The GTX 670 Arrives – is it a game changer?
Architecture and Features
We have covered Fermi’s GK104 architecture in a lot of detail previously. You can can read our GTX 680 introductory article and and its follow-up. The new Kepler architecture builds on Fermi architecture with some important improvements and refinements that we will briefly cover before we get into performance testing.
SMX architecture
As Nvidia’s slide indicates, the new architecture is called SMX and it emphasizes 2x the performance per Watt of Fermi. Their multi-threaded engine handles all of the information using four graphics processing clusters including the raster engine and two streaming multi-processors.
The SM is now called the SMX cluster. Each SMX cluster includes a Polymorph 2.0 engine, 192 CUDA cores, 16 texture units and a lot of high-level cache. Four raster units and 128 Texture units comprise 32 ROPs; eight geometry units each have a tessellation unit, and more lower-level cache.
Nvidia has really improved their memory controller over last generation as there is a 256-bit wide GDDR5 memory interface at 6Gbps declared throughput for each of the two GPUs. An onboard PLX bridge chip provides independent PCI Express 3.0 x16 access to both GPUs for maximum multi-GPU throughput.

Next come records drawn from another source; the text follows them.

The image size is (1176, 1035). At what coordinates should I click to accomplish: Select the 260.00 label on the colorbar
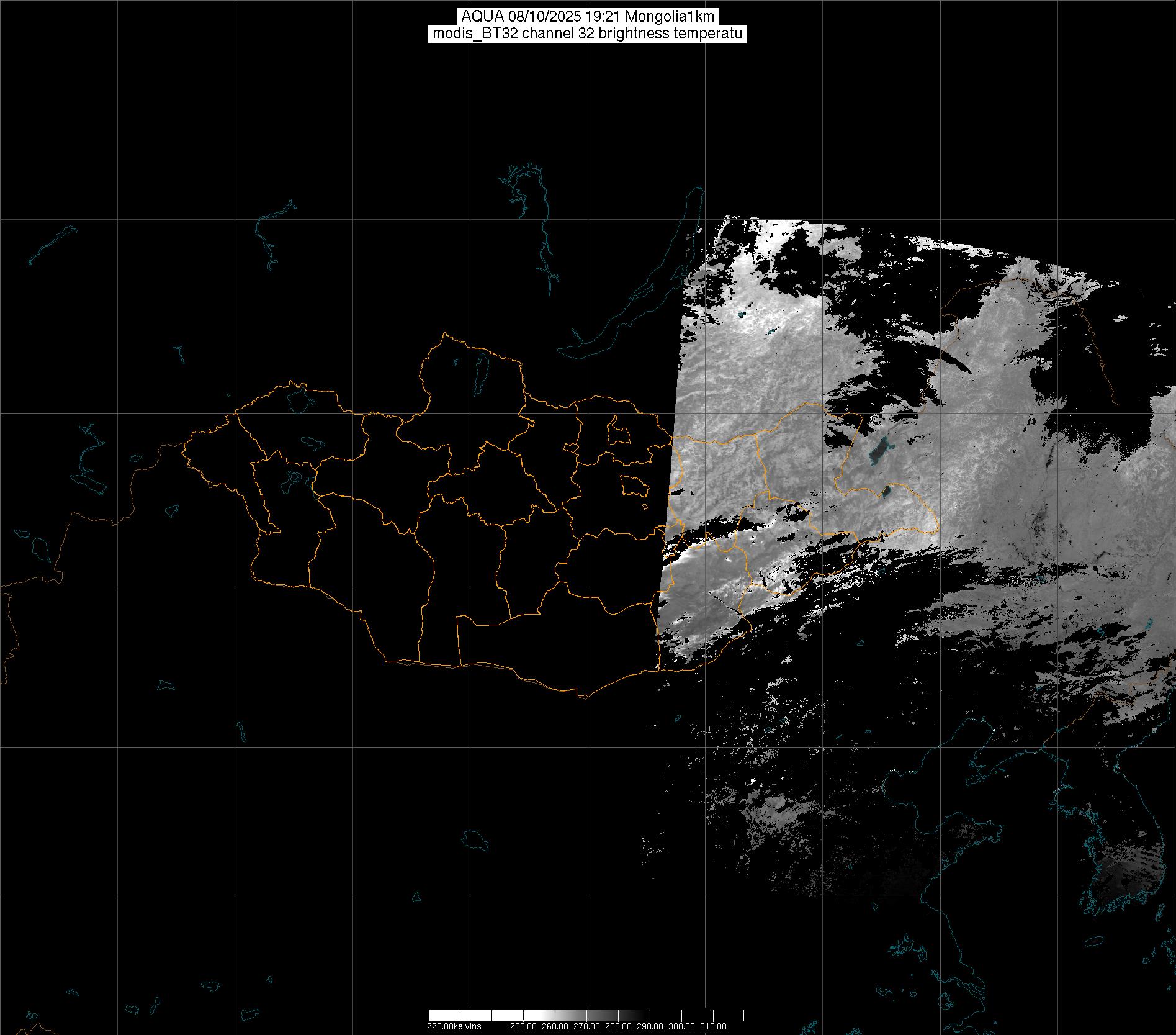click(555, 1026)

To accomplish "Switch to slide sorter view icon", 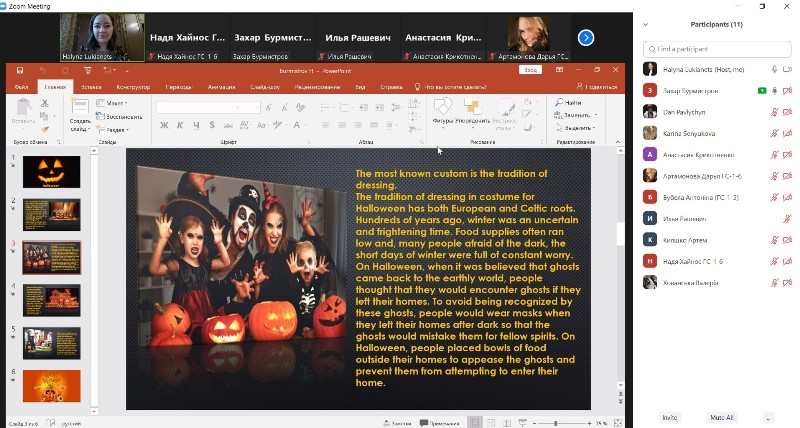I will click(x=491, y=423).
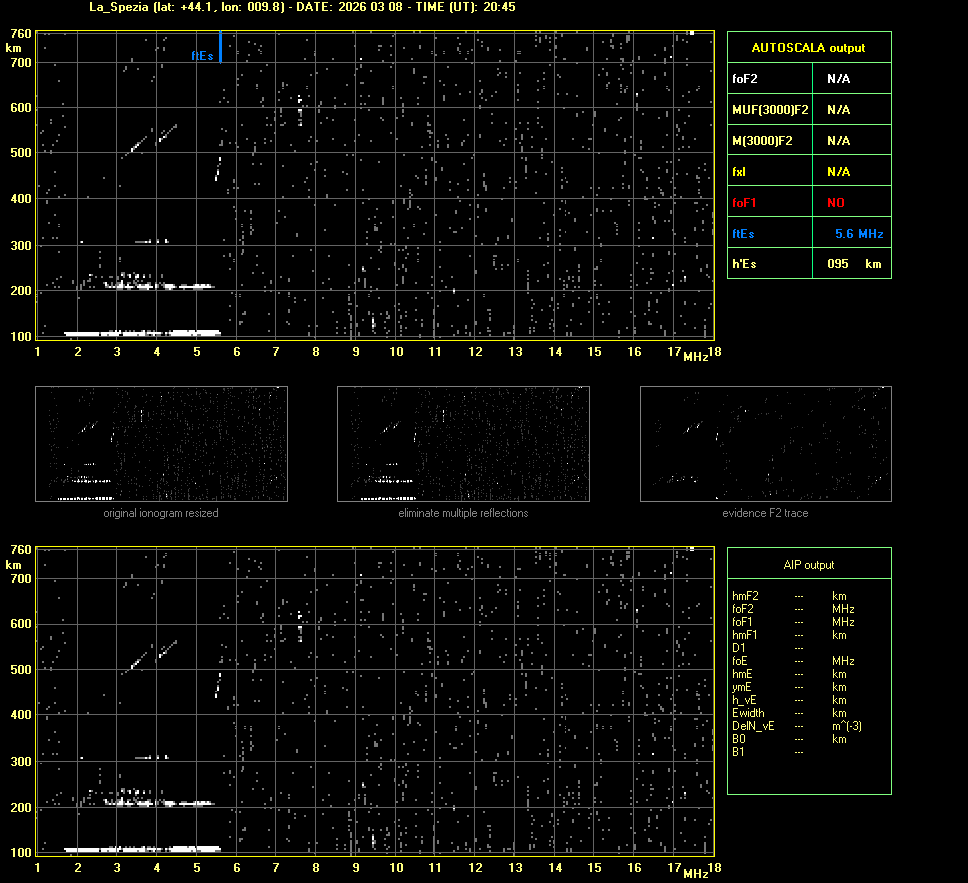Select the foF2 label in AUTOSCALA table
968x883 pixels.
click(746, 78)
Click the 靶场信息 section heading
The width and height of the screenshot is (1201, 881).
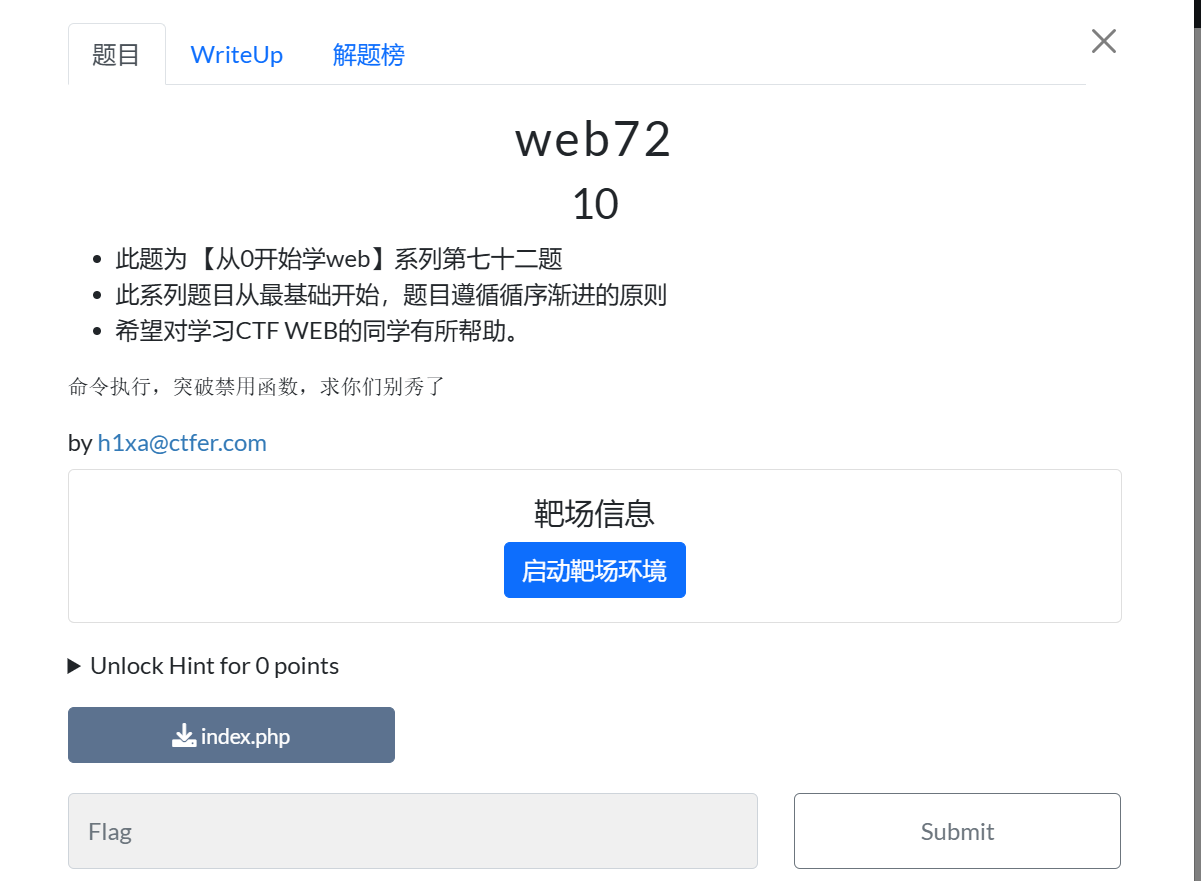tap(595, 514)
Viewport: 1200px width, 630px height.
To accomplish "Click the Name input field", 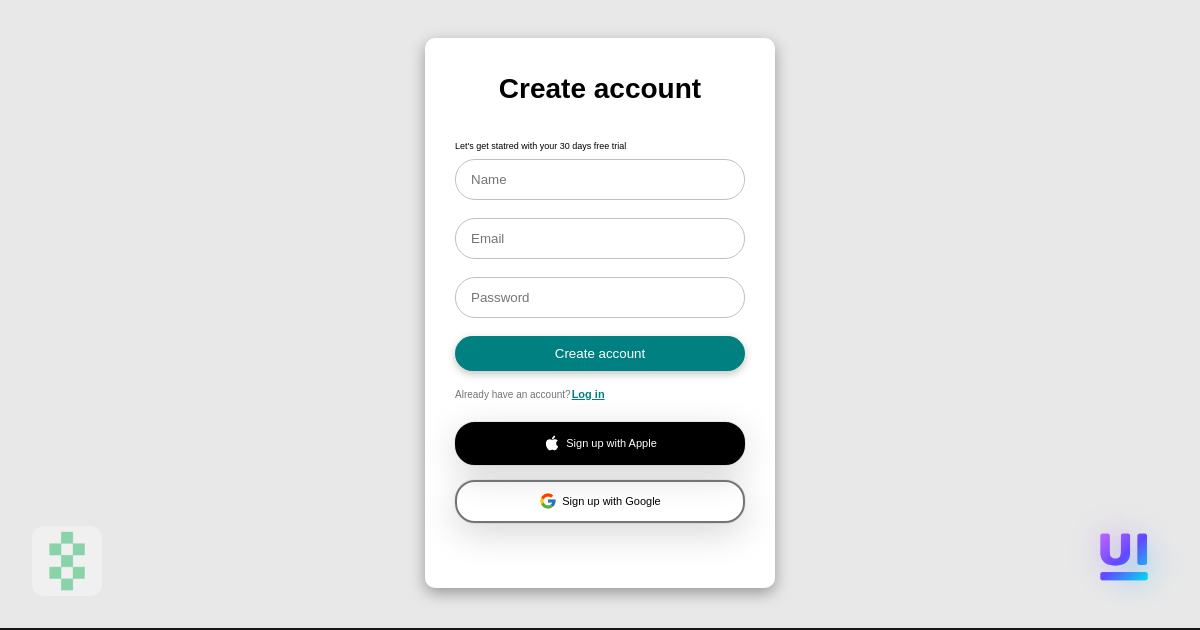I will tap(600, 180).

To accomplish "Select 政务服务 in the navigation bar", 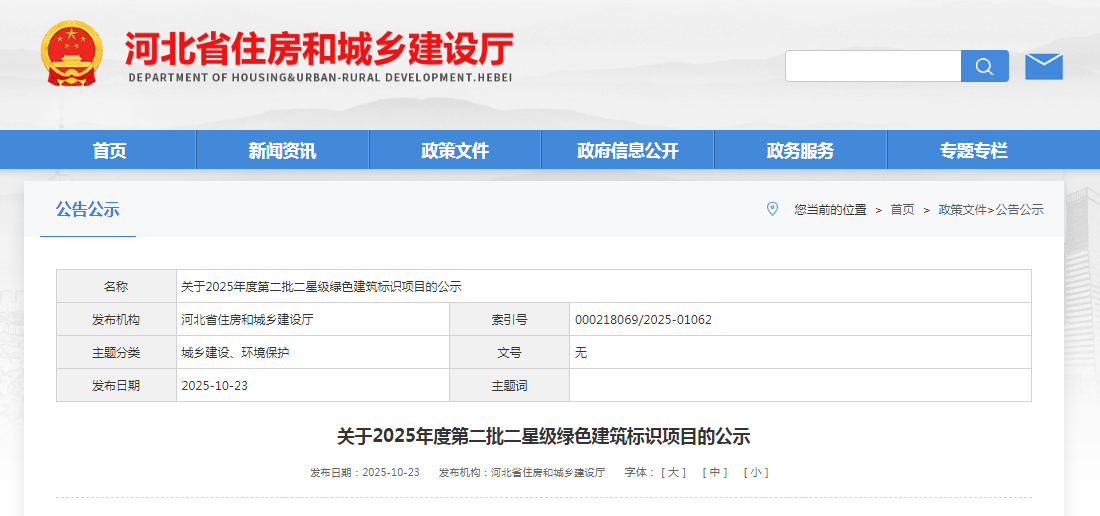I will (x=800, y=150).
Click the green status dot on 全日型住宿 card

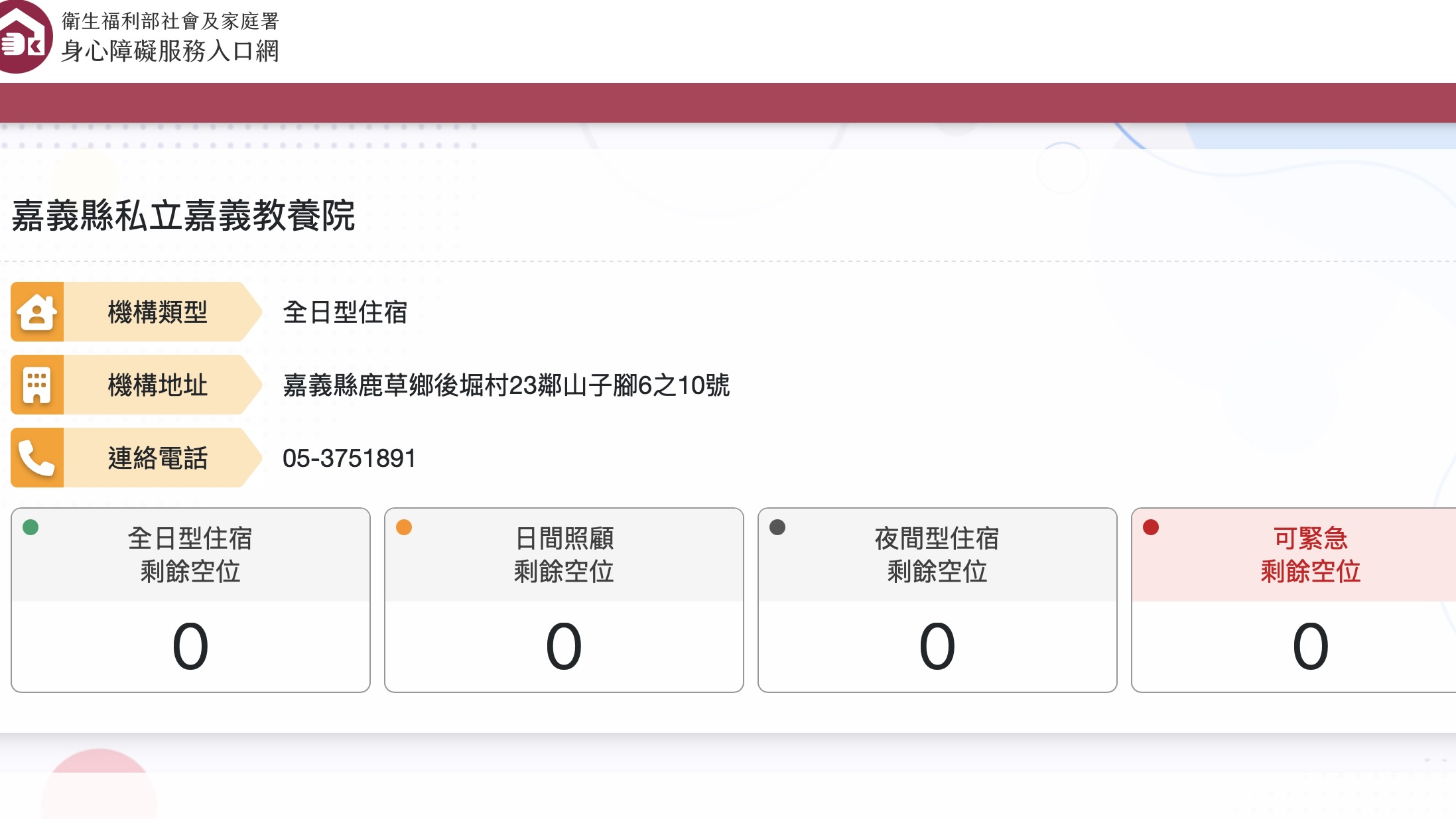coord(29,528)
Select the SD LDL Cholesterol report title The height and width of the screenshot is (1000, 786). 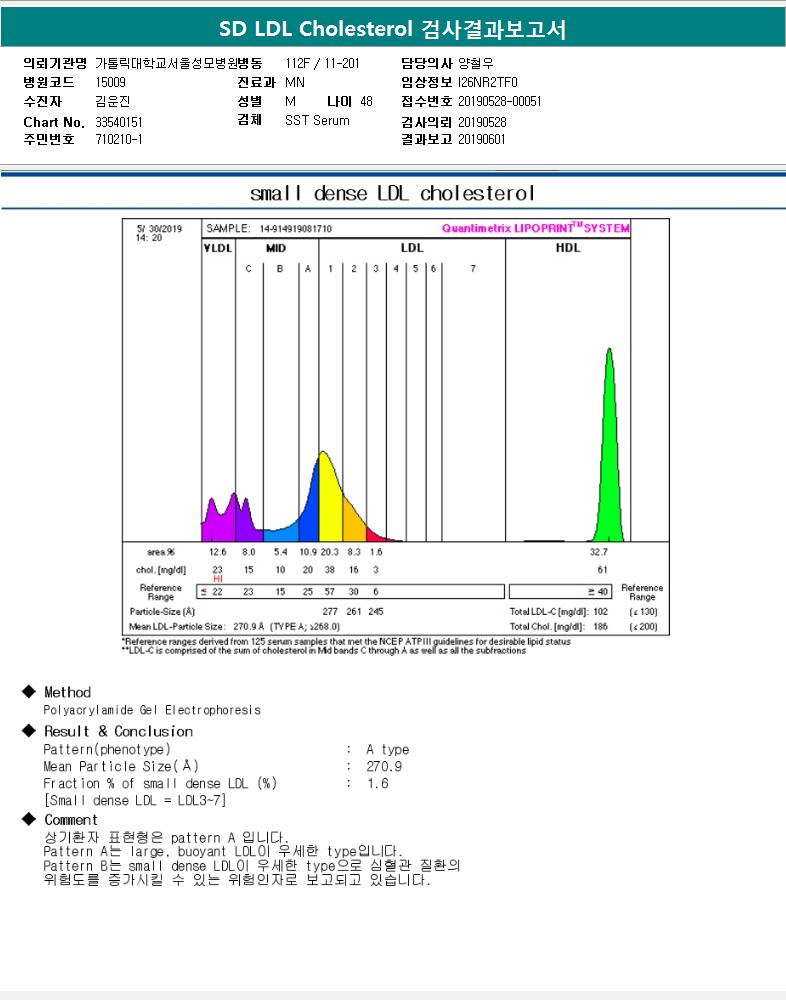point(393,29)
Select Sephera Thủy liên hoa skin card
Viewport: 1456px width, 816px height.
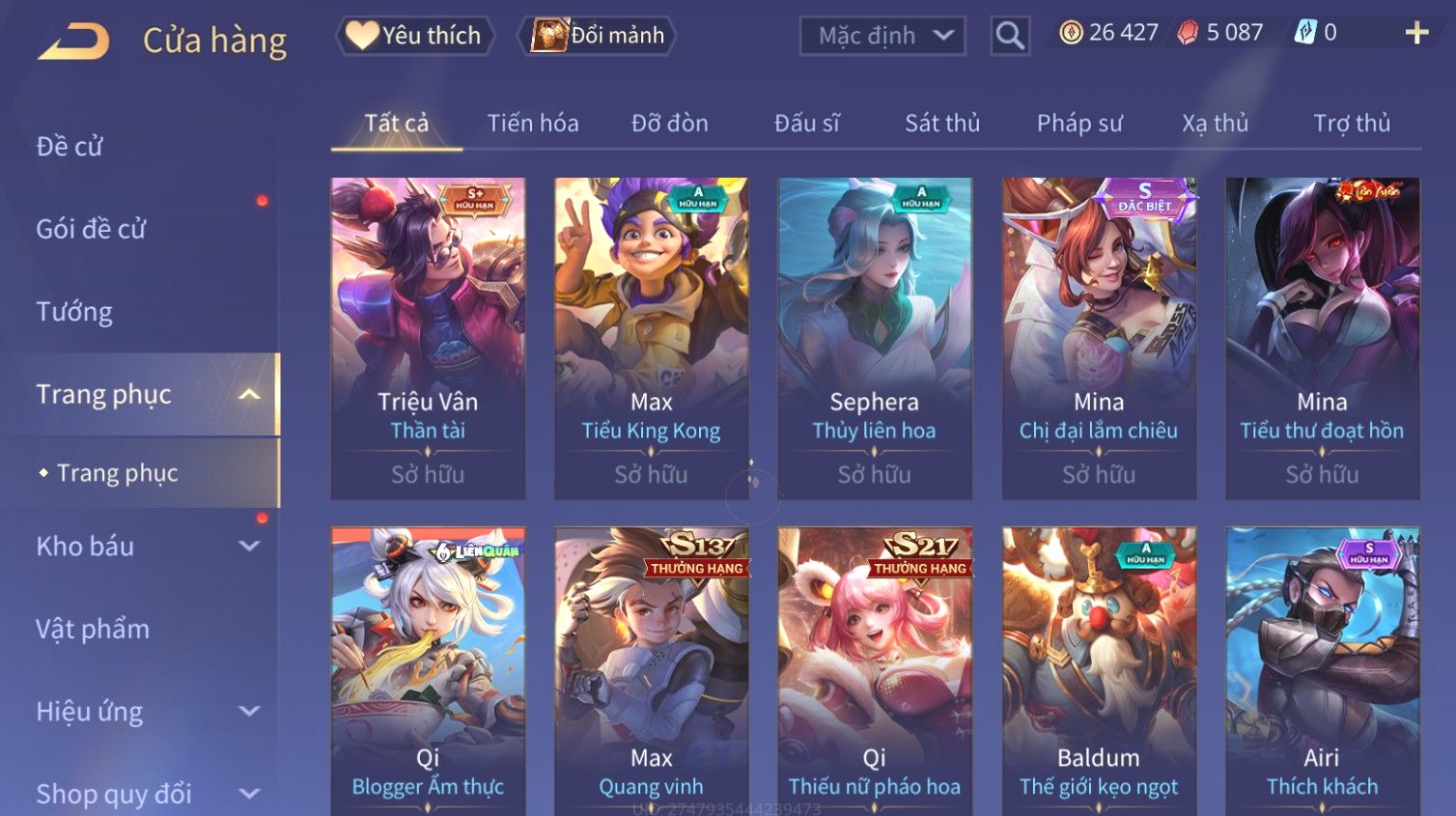875,338
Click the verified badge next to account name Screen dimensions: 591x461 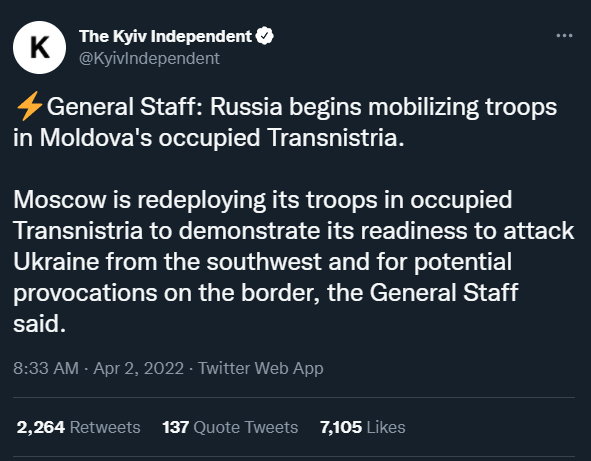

The memory subsystem of the GeForce GTX 670 is identical to the GTX 680, consisting of four 64-bit memory controllers (256-bit) with 2GB of GDDR5 memory. GeForce GTX 690’s memory speed is 6008MHz data rate. The base clock speed of the GeForce GTX 670 is 915MHz. The typical Boost Clock speed is 980MHz.
The GeForce GTX 680 reference board measures 11″ in length whereas the GTX 670 is 9.5″. Display outputs include two dual-link DVIs, HDMI and one mini-DisplayPort connector. Two 6-pin PCIe power connectors are required for its operation.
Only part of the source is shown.